Coming from a MySQL background, I have some assumptions about databases that don't apply to MongoDB (or other kinds of databases that are neither SQL-based nor relationally inspired).

An example of this is the assumption that data is organized in rows that are part of a table, with all tables having a strict schema (i.e., a single type of row). When working with MongoDB, this assumption must be transformed into the idea that data is organized in documents that are part of a collection and have a flexible schema so that different types of documents can reside in the same collection.

That's an easy adjustment to make because a dynamic schema is one of the defining features of MongoDB. There are other less-obvious assumptions that need to be adjusted or redefined as you get familiar with a new product like MongoDB (for example, MySQL does not currently support built-in sharding, while MongoDB does).

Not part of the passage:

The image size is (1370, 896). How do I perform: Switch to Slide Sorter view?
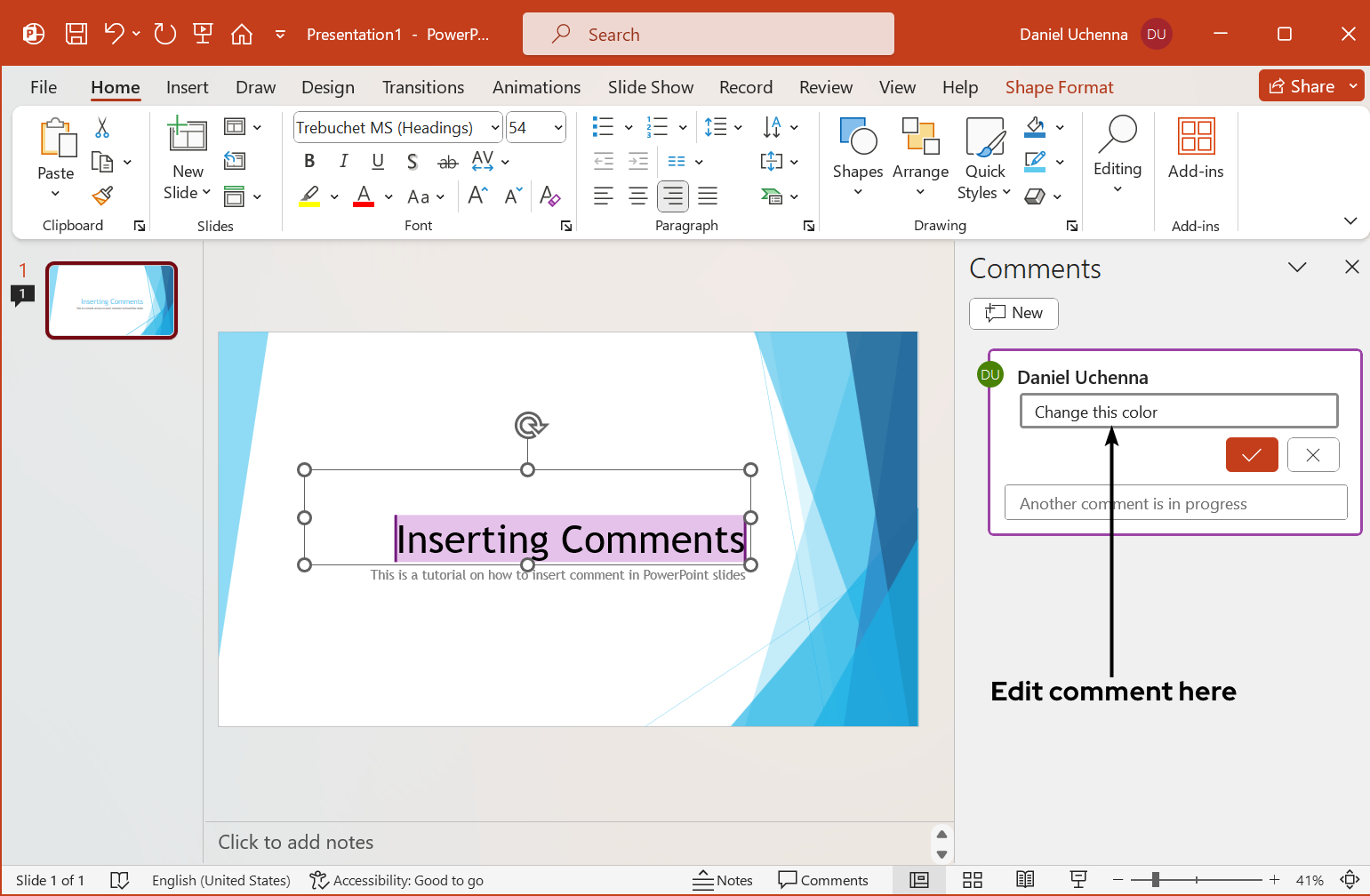[x=972, y=880]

There is a more fundamental kind of assumption, and by "fundamental," I mean an assumption that is deeply ingrained because you rely on it so often it's automatic (i.e., unconscious). We're usually hit by these when changing programming languages, especially in dynamic ones ("Will I be able to add a number to a string? If so, how will it behave?"). These can make it hard to adjust to a new database (or programming language, operating system, etc.) because we don't consciously think about them and so we may forget to verify if they hold in the new system. This can happen out in the world, too: Try going to a country where cars drive on the other side of the road from yours!

While working on a MongoDB benchmark recently, I was hit by one of these assumptions. I thought sharing my mistake may help others who are also coming to MongoDB from an SQL background.

One of my computing assumptions can be summarized as "reading from a non-existent source will fail with an error."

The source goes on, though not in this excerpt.